(Sofia) L’ex-premier ministre bulgare Boïko Borissov, interpellé jeudi soir sur des soupçons d’extorsion de fonds, a été relâché vendredi, le gouvernement accusant le parquet de « saboter » ses efforts dans la lutte contre la corruption.

« C’était brutal et écœurant, nous sommes retournés au communisme », a réagi le politicien de 62 ans à la sortie du commissariat central de Sofia, ajoutant ne pas avoir été inculpé.

« Ils sont entrés chez moi pendant que nous étions en train de dîner. Ils n’ont rien trouvé et quand je pensais qu’ils partaient, ils m’ont dit, tout gênés : “Nous devons vous arrêter” », a-t-il raconté, acclamé par une foule de sympathisants.  

M. Borissov avait été arrêté dans le cadre d’une vaste opération policière ordonnée par le ministère de l’Intérieur « en relation avec 120 dossiers du parquet européen », mais sans coordination avec le parquet national pour « un motif d’urgence ».

Le gouvernement avait ainsi voulu contourner le procureur général Ivan Guechev, régulièrement accusé dans le pays de fermer les yeux sur des dossiers de corruption.  

Le premier ministre Kiril Petkov, qui a promis « zéro tolérance », a fustigé tard dans la soirée « un sabotage absolu de la part du parquet ».

« Intouchables »

« Il n’y a pas de parquet indépendant », a-t-il déploré, promettant de « continuer à lutter pour que la Bulgarie, membre le plus pauvre de l’UE, » devienne un pays européen libre et normal « . » Il n’y a plus d’intouchables « .

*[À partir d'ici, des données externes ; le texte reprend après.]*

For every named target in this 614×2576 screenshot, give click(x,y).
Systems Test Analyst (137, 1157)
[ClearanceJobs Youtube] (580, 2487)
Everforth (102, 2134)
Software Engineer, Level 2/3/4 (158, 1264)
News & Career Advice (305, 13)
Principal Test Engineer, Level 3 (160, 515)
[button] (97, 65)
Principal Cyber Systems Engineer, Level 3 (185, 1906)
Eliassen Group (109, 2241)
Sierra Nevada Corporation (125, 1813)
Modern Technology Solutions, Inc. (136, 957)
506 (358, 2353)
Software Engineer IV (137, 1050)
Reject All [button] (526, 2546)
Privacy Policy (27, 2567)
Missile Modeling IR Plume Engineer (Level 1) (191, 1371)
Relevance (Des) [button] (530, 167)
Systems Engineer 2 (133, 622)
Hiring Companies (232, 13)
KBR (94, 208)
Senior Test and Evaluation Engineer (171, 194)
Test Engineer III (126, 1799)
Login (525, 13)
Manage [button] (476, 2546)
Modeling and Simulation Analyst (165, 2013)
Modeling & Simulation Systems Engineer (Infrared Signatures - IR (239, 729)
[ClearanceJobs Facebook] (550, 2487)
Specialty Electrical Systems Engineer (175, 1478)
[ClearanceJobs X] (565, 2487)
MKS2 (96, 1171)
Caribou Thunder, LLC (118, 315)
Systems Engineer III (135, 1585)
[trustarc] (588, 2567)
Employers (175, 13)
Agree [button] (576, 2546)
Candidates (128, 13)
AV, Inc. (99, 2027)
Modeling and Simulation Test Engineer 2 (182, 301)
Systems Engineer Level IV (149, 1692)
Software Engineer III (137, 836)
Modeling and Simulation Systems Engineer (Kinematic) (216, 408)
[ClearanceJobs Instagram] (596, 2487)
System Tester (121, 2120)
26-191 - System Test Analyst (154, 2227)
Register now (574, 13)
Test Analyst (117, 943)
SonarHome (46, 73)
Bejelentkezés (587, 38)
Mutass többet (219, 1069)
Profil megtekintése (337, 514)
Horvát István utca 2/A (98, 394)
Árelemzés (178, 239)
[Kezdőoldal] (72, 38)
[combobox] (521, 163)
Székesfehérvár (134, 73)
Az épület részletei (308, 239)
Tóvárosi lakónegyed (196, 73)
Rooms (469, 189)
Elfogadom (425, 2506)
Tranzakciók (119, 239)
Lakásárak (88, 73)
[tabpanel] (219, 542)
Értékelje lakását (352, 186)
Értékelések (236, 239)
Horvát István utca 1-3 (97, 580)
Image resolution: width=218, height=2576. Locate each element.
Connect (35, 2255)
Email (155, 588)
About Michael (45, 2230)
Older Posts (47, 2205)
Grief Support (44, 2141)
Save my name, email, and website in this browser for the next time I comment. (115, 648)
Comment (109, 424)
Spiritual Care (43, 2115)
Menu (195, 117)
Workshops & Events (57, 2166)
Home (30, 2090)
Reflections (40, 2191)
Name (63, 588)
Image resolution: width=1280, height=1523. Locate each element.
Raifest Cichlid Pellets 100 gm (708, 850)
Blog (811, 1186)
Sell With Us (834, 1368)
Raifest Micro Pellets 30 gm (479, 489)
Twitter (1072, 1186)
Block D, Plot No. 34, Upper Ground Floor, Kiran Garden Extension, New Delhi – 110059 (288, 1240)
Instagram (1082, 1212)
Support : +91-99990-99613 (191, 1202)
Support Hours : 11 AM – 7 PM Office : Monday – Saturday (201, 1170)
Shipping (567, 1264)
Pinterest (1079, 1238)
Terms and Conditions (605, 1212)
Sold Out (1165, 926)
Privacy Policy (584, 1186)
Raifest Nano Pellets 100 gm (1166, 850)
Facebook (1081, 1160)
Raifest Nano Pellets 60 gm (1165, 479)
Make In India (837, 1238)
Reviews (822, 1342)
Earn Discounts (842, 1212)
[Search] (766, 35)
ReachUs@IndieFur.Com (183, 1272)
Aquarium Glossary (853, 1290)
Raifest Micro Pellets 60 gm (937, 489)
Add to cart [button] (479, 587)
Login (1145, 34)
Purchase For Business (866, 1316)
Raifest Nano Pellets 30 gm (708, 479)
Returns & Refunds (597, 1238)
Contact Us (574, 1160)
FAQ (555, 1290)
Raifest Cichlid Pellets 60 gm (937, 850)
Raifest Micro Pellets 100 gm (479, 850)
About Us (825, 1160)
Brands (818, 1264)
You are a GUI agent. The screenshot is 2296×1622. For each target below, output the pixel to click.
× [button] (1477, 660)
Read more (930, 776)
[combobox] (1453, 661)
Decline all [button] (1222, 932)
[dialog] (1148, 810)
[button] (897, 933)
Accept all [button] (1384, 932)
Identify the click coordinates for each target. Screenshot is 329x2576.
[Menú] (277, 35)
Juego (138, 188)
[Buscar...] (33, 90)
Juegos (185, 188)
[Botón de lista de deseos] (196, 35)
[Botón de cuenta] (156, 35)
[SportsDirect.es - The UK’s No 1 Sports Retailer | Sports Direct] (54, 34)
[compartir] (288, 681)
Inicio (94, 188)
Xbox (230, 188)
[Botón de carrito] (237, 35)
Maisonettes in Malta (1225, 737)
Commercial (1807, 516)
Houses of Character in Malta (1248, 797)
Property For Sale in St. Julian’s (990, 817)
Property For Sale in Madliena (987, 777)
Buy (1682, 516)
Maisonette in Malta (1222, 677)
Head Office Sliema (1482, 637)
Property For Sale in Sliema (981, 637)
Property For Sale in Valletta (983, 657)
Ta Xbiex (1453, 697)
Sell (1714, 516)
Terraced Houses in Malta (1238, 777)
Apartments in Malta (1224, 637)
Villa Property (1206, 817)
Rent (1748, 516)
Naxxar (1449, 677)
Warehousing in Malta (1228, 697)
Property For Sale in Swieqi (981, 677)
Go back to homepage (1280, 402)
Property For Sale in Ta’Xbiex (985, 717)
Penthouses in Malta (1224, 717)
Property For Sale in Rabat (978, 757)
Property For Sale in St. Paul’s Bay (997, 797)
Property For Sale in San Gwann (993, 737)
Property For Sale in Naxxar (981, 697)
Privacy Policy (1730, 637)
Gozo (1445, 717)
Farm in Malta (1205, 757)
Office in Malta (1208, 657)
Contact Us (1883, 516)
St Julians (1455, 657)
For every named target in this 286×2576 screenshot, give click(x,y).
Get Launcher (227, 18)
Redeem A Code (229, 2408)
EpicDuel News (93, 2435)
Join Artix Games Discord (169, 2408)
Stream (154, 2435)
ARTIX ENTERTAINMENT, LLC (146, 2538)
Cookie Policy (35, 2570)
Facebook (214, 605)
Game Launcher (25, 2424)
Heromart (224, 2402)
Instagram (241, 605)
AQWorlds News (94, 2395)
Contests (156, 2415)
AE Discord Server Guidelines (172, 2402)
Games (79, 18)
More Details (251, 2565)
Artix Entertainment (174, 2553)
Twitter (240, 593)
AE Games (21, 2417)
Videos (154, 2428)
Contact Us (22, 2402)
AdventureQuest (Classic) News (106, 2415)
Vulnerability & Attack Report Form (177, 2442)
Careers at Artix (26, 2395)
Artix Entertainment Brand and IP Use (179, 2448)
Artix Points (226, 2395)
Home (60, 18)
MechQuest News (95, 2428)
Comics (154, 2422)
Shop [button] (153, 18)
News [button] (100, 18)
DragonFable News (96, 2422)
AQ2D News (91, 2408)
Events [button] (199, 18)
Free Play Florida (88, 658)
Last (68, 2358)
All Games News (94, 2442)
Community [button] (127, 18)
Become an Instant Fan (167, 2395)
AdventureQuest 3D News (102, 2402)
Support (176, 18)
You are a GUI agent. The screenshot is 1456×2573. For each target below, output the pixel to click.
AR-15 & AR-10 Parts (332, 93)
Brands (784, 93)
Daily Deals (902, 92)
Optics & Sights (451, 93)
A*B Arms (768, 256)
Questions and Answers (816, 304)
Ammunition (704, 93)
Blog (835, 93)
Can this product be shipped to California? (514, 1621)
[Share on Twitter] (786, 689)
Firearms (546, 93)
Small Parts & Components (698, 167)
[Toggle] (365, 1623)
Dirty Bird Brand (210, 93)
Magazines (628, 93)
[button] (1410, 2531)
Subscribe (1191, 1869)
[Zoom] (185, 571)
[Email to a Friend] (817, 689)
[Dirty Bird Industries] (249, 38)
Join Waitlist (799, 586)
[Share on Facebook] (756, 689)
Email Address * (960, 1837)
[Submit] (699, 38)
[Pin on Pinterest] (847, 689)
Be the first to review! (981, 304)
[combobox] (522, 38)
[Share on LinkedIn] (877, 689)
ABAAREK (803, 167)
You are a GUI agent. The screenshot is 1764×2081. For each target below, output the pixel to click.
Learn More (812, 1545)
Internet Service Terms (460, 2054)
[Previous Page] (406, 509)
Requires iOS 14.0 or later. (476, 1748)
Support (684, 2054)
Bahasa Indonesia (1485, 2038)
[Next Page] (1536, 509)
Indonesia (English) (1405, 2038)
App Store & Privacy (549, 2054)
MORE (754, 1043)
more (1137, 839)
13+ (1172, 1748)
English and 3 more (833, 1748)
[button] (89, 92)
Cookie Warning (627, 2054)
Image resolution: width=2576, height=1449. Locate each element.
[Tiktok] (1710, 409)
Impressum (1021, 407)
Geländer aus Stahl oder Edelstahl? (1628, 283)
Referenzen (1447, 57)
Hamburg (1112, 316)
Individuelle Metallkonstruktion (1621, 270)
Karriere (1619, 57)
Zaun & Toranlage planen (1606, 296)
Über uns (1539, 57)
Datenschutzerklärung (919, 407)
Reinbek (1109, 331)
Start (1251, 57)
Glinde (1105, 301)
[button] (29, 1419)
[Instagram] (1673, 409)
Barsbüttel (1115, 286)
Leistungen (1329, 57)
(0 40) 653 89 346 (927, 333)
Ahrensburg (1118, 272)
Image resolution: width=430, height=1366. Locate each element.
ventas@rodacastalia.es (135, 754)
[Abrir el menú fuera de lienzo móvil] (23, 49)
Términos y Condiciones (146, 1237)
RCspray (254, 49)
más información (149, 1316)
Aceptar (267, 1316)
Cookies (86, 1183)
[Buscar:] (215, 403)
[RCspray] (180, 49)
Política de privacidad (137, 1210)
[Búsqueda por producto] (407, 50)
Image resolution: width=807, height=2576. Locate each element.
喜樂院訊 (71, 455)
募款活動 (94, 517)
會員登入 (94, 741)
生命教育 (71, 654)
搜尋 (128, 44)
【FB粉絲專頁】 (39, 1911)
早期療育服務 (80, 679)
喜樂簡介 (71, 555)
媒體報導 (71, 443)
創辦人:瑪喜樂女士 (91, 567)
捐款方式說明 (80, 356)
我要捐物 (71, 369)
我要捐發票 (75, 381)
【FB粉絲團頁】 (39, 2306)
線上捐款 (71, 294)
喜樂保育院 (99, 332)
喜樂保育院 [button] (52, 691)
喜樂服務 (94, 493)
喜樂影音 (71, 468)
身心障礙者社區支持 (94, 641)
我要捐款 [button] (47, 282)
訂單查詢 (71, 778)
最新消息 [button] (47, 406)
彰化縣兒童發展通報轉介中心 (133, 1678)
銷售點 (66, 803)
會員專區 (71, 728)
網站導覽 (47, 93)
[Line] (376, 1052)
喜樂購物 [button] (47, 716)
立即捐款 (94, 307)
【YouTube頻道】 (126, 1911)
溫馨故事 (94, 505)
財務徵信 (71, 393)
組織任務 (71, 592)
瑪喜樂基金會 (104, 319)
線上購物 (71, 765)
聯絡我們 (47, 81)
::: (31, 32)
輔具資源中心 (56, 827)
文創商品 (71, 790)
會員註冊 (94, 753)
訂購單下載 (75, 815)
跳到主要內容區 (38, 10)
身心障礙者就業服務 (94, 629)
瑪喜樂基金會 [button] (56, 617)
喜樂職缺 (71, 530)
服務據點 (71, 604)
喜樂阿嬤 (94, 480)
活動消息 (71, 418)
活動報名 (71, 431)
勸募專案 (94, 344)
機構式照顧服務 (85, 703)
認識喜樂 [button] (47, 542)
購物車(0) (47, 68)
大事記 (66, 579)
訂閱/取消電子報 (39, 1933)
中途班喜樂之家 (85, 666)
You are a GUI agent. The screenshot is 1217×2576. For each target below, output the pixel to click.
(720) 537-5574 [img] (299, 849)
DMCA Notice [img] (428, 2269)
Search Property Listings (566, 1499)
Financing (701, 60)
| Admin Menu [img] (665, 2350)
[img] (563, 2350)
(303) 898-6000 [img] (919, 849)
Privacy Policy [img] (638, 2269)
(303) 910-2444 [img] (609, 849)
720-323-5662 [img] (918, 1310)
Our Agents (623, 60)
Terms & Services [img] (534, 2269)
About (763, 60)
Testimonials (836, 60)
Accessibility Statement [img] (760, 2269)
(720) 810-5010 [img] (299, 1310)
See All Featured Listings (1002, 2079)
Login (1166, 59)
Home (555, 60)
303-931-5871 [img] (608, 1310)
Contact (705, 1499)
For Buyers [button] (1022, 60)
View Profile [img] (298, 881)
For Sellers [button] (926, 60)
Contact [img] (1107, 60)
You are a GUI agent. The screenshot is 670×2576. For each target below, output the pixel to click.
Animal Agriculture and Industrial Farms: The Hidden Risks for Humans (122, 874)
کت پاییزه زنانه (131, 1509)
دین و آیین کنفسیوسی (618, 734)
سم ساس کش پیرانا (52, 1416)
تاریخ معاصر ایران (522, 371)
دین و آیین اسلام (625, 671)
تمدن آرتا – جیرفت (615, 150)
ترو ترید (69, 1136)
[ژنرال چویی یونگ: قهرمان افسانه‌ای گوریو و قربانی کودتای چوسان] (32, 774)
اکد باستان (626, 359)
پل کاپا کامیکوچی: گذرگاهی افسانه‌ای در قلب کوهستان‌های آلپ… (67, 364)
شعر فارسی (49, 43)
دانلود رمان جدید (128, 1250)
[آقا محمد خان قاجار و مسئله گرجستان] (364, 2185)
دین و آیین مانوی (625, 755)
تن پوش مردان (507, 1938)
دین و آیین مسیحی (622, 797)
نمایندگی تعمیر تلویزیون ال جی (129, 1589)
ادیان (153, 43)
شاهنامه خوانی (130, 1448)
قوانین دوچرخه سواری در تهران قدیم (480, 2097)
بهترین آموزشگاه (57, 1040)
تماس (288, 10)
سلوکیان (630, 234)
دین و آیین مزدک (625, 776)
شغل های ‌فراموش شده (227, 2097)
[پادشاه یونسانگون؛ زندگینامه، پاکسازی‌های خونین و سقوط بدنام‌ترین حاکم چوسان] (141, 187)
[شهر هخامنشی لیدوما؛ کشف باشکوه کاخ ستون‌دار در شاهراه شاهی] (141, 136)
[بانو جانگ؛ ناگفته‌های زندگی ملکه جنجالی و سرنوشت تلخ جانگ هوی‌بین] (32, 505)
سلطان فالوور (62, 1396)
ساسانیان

Le parquet a balayé ces reproches, invoquant » l’absence de preuves « nécessaires pour une mise en examen.  

Des membres du parti conservateur, dont l’ex-ministre des Finances Vladislav Goranov, avaient également été placés en garde à vue mais sont ressortis libres, sans charges retenues contre eux.

Selon le ministre des Finances Assen Vassilev, Boïko Borissov est soupçonné d’avoir touché des pots-de-vin du magnat des jeux de hasard Vassil Bojkov en échange de ristournes fiscales.  

Tombé en disgrâce début 2020, ce dernier a expliqué jeudi sur Facebook avoir livré les dessous de la combine au parquet européen,  chargé de lutter contre la fraude affectant le budget de l’UE.

Cet épisode est intervenu dans la foulée de la venue à Sofia de la cheffe de cette instance, Laura Kövesi, qui a salué » la détermination « du gouvernement à rompre avec les pratiques du passé.  

Contactée par l’AFP, une porte-parole s’est refusée vendredi à tout commentaire.

Dans cette nation rongée par la corruption depuis l’ouverture à l’économie de marché il y a 30 ans, rares ont été les personnalités de haut rang inquiétées par la justice.  

Cette impunité avait déclenché une vague de manifestations massives à l’été 2020, contribuant à la chute de Boïko Borissov après une décennie à la tête de la Bulgarie.